16. Hukuk Dairesi 2010/53 E., 2010/3929 K.

  • TAPU KAYDI

 

  • 2863 S. KÜLTÜR VE TABİAT VARLIKLARINI KORUMA KANUNU [ Madde 11 ]

"İçtihat Metni"

Yargıtay bozma ilamında özetle "Taşınmaz başında yerel bilirkişiler, tanıklar, arkeolog, ziraatçi ve fen bilirkişi katılımı ile keşif yapılarak, fen ve arkeolog bilirkişi aracılığı ile arkeolojik sit haritası, davacının dayandığı tapu kaydının uygulanması, davacının dayandığı tapu kaydının taşınmaza uyup uymadığı, çekişmeli taşınmazın arkeolojik sit alanında kalıp kalmadığı, taşınmazın niteliği hususunda bilirkişilerden rapor alınması, yerel bilirkişi ve tanıklardan taşınmazın kime ait olduğu, ne durumda bulunduğu, kimden intikal ettiği, kim tarafından ve ne zamandan beri kullanıldığı hususlarında bilgi alınması, beyanların doğruluğunun komşu parsellerin tutanakları ve dayanakları ile denetlenmesi, bundan sonra toplanan deliller değerlendirilerek sonucuna göre karar verilmesi, yapılan araştırmaya göre taşınmazın tapu kaydı kapsamında kaldığının veya zilyetlikle mülk edinme şartlarının davacı taraf yararına gerçekleştiği ve aynı zamanda 3.derece arkeolojik sit alanında kaldığının anlaşılması halinde de 2863 sayılı Yasa hükümlerince çekişmeli taşınmazın tapu kütüğünün beyanlar hanesine gerekli şerhin verilmesi”
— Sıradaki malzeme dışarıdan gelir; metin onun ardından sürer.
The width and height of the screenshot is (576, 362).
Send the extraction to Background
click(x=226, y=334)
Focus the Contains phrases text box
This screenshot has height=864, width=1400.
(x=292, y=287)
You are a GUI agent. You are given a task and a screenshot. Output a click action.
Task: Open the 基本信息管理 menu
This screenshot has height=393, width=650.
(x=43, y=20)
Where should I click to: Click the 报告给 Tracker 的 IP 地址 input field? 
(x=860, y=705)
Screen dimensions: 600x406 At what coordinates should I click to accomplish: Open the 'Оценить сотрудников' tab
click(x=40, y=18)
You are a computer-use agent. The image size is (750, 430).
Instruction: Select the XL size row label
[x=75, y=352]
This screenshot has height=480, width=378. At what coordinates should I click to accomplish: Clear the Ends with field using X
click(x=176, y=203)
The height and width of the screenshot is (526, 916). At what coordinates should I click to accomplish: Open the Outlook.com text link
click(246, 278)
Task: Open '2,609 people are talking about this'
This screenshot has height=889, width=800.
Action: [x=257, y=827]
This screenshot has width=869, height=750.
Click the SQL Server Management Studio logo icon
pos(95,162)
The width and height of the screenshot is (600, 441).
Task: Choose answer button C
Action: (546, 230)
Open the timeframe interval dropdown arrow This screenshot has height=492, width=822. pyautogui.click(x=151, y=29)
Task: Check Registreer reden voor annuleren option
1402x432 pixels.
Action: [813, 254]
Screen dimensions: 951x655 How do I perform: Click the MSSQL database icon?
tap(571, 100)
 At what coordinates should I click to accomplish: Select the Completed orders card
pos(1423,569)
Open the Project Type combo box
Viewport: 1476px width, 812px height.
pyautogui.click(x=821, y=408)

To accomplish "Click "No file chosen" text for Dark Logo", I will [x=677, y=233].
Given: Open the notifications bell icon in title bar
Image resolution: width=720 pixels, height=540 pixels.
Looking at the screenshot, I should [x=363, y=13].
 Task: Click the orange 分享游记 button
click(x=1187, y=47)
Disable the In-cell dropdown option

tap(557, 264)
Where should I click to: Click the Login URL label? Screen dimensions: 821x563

” gereğine değinilmiştir. Mahkemece bozma kararına uyularak yapılan yargılama sonunda davanın kabulüne ve çekişme konusu 151 ada 5 sayılı parselin davacı S... T... adına tesciline, taşınmazın 3.derece sit alanında kaldığının tapu kütüğünün beyanlar hanesinde gösterilmesine karar verilmiş; hüküm, davalı Hazine vekili tarafından temyiz edilmiştir.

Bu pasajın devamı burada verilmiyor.